Markey: International Spring Break Travelers Need Bill of Rights

After hundreds of tragic deaths, lawmaker calls for Congressional hearing on improving practices of online travel industry to protect health and safety of international travelers
WASHINGTON, D.C. – With families and students in the midst of packing their bags for spring break trips, Congressman Edward J. Markey (D-Mass.), a senior member of the Energy and Commerce Committee, which has jurisdiction over consumer protection issues, today called on Congressional leadership to hold a hearing on the need to fully inform consumers of the risks of overseas travel. In a letter to Chairs Fred Upton (R-Mich.) and Mary Bono-Mack (R-Calif.), Rep. Markey asks for a hearing to investigate consumers protection issues related to the online travel industry in an effort to improve tools for consumers to better manage the risks associated with international travel.
Rep. Markey first introduced the International Travelers Bill of Rights Act legislation after learning of the tragic death of constituent who was vacationing in Mexico. Traveling to Cancun on a trip received as a graduation present from his parents, Nolan Webster died tragically after being pulled from a swimming pool where no lifeguards were on duty and after the resort doctor refused to treat him. Introduced in March 2011 by Reps. Markey and Stephen Lynch (D-Mass.), H.R. 1120 would require websites that market international travel services to provide consumers with additional information regarding health and safety conditions at destinations featured on the sites or explicitly and prominently state that such data is not available from the destinations. In the first six months of 2011 alone, 135 Americans died of non–natural causes in the popular vacation destinations of Mexico, China, Thailand and the United Kingdom.

• How to complete this task:
Could you extend the press release on the International Travelers Bill of Rights past its final sentence? The items that follow come from a separate source and are unrelated to the press release.

[Stored items]
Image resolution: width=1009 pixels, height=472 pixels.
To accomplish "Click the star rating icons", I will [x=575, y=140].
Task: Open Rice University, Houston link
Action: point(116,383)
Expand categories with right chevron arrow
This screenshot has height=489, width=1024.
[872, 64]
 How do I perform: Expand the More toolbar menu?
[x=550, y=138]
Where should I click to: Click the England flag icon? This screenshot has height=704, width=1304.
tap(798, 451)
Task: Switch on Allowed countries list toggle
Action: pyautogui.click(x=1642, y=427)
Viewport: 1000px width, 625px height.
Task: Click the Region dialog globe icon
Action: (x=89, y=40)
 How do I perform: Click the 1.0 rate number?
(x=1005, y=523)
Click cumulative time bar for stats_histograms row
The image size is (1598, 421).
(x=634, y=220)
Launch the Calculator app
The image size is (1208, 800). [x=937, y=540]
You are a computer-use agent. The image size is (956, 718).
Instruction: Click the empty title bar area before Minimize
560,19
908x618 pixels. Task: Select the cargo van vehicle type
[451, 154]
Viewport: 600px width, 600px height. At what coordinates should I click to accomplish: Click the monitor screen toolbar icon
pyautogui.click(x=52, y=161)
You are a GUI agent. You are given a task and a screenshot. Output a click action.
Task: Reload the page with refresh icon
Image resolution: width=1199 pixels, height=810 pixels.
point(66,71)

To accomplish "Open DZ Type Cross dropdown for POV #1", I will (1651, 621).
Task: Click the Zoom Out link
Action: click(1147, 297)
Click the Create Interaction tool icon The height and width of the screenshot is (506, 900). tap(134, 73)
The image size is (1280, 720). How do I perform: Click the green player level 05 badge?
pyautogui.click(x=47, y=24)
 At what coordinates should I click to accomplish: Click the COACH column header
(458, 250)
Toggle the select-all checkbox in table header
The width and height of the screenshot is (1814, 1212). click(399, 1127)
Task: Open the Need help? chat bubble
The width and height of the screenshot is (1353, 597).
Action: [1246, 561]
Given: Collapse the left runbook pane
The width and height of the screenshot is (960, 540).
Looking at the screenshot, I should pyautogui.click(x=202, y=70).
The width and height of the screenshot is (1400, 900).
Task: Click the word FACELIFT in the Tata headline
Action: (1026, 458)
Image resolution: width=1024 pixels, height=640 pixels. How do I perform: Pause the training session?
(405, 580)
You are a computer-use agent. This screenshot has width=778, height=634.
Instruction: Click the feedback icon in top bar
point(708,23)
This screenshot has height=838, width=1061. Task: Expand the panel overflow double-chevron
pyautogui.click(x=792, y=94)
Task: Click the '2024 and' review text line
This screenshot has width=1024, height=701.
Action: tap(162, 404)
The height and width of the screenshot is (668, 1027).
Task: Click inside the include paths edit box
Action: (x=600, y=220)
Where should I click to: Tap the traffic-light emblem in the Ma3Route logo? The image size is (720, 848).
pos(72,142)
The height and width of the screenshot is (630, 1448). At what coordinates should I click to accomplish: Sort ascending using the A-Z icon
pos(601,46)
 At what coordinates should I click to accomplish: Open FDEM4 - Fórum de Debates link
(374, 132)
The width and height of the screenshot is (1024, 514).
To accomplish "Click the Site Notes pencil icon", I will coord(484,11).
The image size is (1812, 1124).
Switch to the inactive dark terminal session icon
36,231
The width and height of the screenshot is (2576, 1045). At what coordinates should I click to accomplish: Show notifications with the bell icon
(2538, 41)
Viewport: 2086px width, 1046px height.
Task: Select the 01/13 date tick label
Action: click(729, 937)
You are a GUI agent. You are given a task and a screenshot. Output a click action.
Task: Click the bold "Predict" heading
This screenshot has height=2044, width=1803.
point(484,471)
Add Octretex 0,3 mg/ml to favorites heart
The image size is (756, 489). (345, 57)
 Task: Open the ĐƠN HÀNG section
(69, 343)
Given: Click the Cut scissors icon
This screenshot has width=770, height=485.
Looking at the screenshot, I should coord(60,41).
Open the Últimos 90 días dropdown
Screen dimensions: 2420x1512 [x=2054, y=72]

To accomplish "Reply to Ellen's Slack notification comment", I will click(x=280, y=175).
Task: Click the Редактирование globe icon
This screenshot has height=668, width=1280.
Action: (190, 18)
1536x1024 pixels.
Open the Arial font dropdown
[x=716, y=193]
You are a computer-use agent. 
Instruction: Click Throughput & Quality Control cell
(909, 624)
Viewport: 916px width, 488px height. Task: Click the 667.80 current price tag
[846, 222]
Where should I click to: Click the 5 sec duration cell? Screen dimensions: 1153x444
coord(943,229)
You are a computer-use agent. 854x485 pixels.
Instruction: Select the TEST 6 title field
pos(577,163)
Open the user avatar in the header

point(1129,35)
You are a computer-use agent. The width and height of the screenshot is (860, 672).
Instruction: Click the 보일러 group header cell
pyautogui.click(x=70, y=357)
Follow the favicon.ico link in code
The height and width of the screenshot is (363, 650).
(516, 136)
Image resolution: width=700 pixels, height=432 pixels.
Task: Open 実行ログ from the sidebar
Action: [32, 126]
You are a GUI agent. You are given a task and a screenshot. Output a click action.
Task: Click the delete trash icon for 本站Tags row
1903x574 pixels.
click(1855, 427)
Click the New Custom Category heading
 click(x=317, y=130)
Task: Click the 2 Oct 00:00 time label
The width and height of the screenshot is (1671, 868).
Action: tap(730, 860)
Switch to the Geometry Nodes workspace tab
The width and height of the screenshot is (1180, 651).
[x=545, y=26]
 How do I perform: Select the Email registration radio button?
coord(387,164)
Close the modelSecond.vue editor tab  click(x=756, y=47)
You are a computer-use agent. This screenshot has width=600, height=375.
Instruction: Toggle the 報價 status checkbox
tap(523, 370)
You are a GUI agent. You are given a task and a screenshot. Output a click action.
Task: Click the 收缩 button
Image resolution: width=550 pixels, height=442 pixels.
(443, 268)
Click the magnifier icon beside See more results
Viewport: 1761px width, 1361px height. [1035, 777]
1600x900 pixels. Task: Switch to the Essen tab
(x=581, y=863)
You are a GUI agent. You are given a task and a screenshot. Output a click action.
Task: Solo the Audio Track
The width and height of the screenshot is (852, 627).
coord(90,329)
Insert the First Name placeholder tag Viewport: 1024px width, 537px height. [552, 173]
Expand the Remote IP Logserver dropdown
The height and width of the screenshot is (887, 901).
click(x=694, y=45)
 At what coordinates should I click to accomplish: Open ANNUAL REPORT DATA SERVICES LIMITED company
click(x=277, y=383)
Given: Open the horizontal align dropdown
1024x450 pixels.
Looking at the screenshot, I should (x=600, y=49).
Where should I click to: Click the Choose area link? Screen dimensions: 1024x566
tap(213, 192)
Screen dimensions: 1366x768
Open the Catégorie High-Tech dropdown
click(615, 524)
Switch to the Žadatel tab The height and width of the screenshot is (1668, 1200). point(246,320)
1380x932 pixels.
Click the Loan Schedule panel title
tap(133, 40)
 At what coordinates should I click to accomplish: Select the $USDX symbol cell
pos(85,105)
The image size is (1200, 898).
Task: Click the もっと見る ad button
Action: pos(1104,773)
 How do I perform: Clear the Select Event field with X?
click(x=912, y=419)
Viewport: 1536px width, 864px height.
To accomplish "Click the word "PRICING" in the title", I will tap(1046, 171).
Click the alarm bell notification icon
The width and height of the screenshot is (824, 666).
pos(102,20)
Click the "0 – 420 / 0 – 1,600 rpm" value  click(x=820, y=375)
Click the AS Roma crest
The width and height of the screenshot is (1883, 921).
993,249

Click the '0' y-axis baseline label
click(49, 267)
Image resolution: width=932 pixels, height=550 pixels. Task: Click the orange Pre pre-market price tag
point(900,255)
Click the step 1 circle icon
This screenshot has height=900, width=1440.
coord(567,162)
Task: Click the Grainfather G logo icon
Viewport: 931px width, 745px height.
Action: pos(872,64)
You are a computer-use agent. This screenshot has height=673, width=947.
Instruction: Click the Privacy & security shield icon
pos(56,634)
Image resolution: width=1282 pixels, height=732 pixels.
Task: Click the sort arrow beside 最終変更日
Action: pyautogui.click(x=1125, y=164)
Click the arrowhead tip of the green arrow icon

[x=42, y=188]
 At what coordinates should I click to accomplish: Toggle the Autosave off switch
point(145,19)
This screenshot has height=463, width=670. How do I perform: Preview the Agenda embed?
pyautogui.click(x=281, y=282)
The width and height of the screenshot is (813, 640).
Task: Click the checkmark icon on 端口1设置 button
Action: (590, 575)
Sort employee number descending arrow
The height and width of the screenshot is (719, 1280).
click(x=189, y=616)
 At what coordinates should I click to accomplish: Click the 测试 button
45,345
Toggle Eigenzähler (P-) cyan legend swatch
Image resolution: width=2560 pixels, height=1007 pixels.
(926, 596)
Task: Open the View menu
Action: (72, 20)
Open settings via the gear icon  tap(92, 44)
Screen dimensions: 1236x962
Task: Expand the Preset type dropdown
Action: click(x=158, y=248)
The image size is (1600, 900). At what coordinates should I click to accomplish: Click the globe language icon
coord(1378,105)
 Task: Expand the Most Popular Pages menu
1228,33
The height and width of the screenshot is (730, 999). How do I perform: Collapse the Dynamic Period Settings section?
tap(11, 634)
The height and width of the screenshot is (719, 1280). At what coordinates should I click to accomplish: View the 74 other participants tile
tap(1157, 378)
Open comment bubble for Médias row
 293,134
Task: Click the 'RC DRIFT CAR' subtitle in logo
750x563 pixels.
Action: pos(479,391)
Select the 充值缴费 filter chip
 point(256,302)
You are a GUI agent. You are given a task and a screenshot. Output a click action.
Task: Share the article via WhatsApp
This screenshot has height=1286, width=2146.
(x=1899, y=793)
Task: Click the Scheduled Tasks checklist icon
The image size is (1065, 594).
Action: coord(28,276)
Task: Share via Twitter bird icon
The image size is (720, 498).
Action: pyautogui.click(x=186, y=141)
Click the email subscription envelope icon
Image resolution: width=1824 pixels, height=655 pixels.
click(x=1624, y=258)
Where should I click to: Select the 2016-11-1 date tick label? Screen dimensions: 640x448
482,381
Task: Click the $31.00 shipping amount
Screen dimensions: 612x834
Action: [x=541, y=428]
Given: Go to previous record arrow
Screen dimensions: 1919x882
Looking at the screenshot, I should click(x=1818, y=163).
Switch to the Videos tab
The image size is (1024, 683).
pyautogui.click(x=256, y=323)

• Final answer:
“As great as the rewards of international travel can be, so too are the risks,” said Rep. Markey. “The International Traveler’s Bill of Rights will ensure that travelers who book their vacations online receive the latest in health and safety information so they can make smart, informed decisions, including whether to book travel in the absence of this information. This legislation can help consumers avoid vacation destinations that are unsafe or lack staff trained in basic emergency response or first aid, potentially saving lives.”
The letter to Chairs Upton and Bono-Mack can be found HERE.
Specifically, Rep. Markey’s legislation:

  • Requires travel services websites to provide their customers with health- and safety-related information including what hours of the day medical trained staff are at the resort, if medical personnel is a nurse or doctor, and whether they are trained in CPR.
  • For locations with swimming areas, the legislation will ensure consumers are informed whether the destination employs a lifeguard, as well as if the resorts have automated external defibrillators, which are pivotal to saving the life of someone in cardiac arrest.
  • Requires websites to clearly display any State Department travel warnings and travel alerts.
  • If any of this information is not posted on the travel website, a clear and conspicuous notice must appear on the site to inform visitors that certain health and safety information is not available and therefore travel to those destinations may pose an increased risk to health or safety.

“The information that this bill will provide is information that I wished I had prior to suggesting to my son that he pick Cancun to celebrate his college graduation. It quite possibly could have saved his life,” said Maureen Webster, mother of Nolan Webster, National Co-Chairwoman of the National Working Group for the International Travelers Bill of Rights, and president of the Mexico Vacation Awareness Organization.
H.R. 1120 has been endorsed by Consumer Action, Consumers Union, the National Association of Consumer Advocates, the National Consumers League and US PIRG.